Toutes les dames invitées se connaissent, excepté la dame bourgeoise, l’érudite, qui parle peu, mais observe beaucoup. Elle ne perd pas un geste de ces grandes dames, elle les écoute, et son attention est visible ; la conversation est quelque peu banale, cependant on arrive à parler littérature, mais personne n’ose trop s’avancer sur ce terrain, sans doute parce qu’il y a un auteur présent. C’est un tort, car tout le bien qu’on pourra dire de ses confrères ne portera aucun ombrage à mon maître ; quoiqu’il s’en défende, il est toujours content d’entendre bien parler de la littérature des autres.

Un de ces messieurs se met à raconter un fait qui lui est arrivé en voyageant en bateau sur les côtes de Grèce.

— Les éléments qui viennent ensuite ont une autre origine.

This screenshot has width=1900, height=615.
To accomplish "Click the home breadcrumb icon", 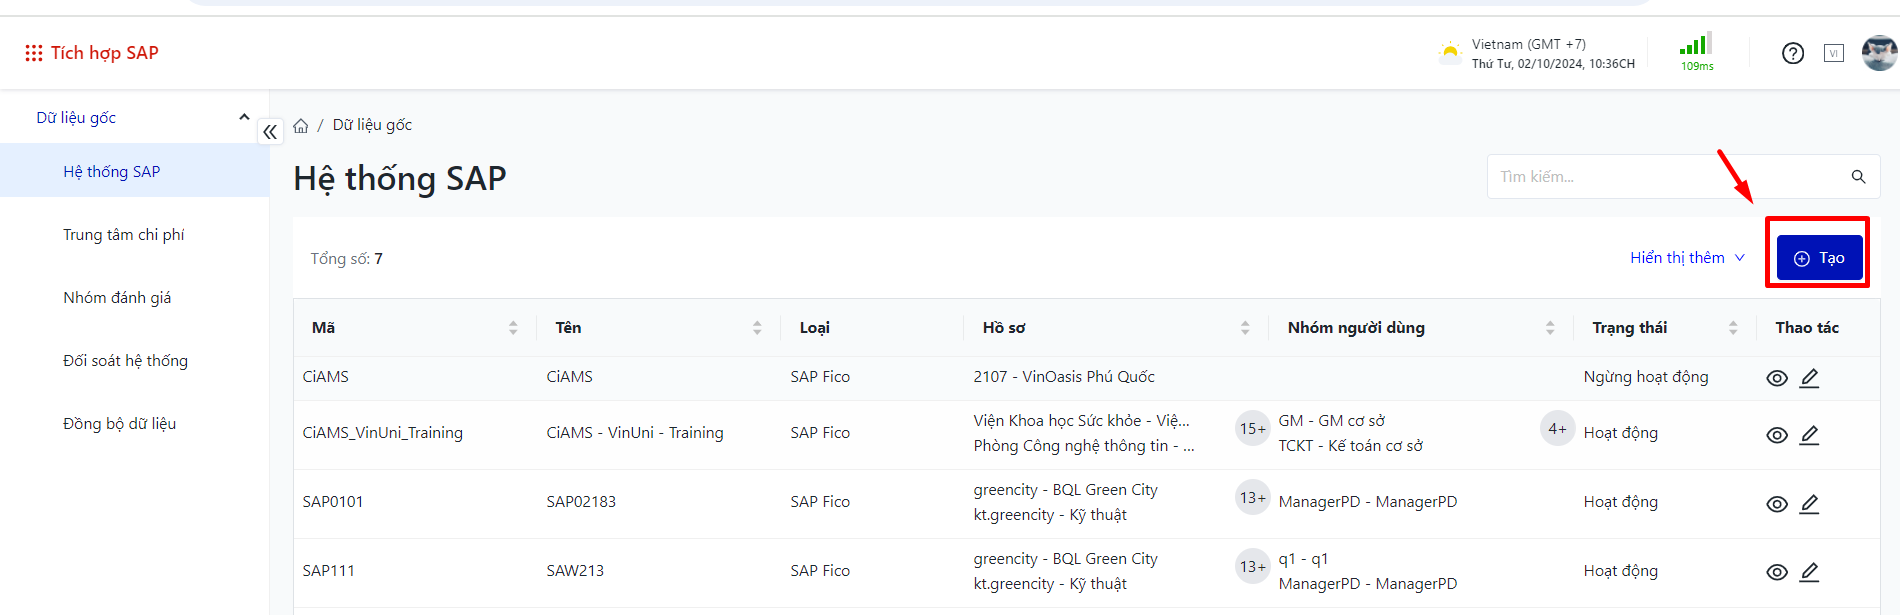I will [301, 126].
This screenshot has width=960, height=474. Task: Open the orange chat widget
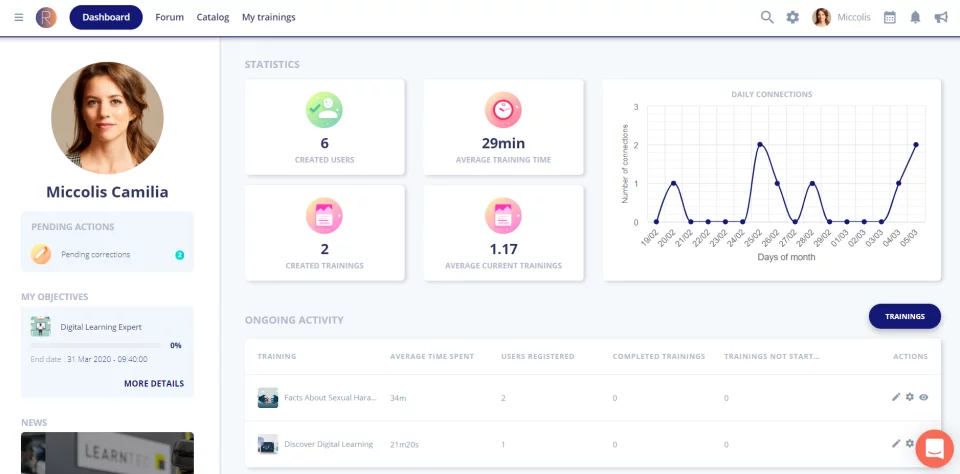pos(935,449)
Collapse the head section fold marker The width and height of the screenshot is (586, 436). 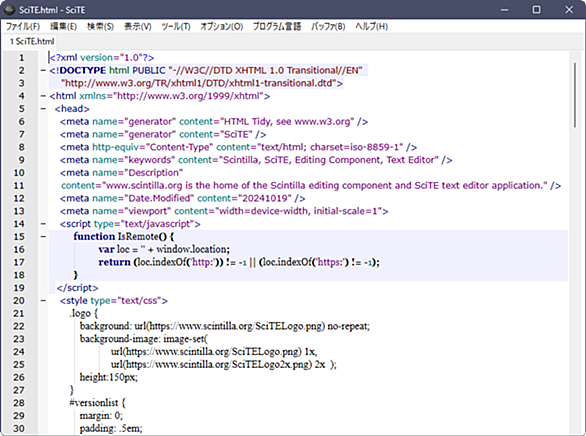[x=43, y=109]
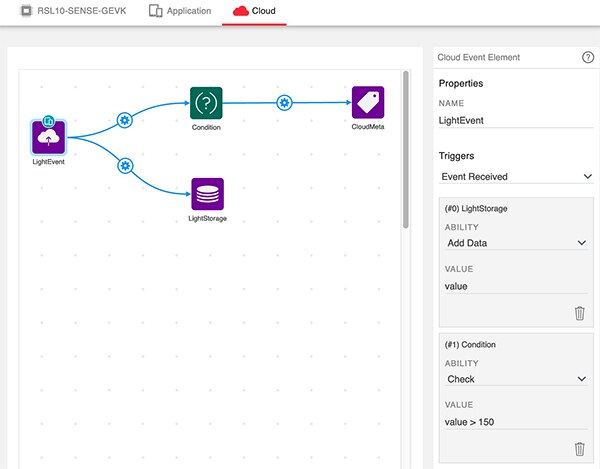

Ils étaient descendus à terre pour faire une partie de chasse dans des massifs de verdure séduisants, où ils espéraient trouver du gibier peut-être inconnu pour eux. Au bout de quelques minutes de marche dans ces bois difficiles, sans sentiers, ils s’aperçurent qu’ils étaient suivis, puis entourés par un groupe d’hommes vêtus de haillons qui leur firent l’effet de sauvages peu accommodants. C’étaient de vrais bandits qui leur firent comprendre leurs intentions : il fallait leur vider la bourse, ou sinon ils allaient se servir de leurs fusils.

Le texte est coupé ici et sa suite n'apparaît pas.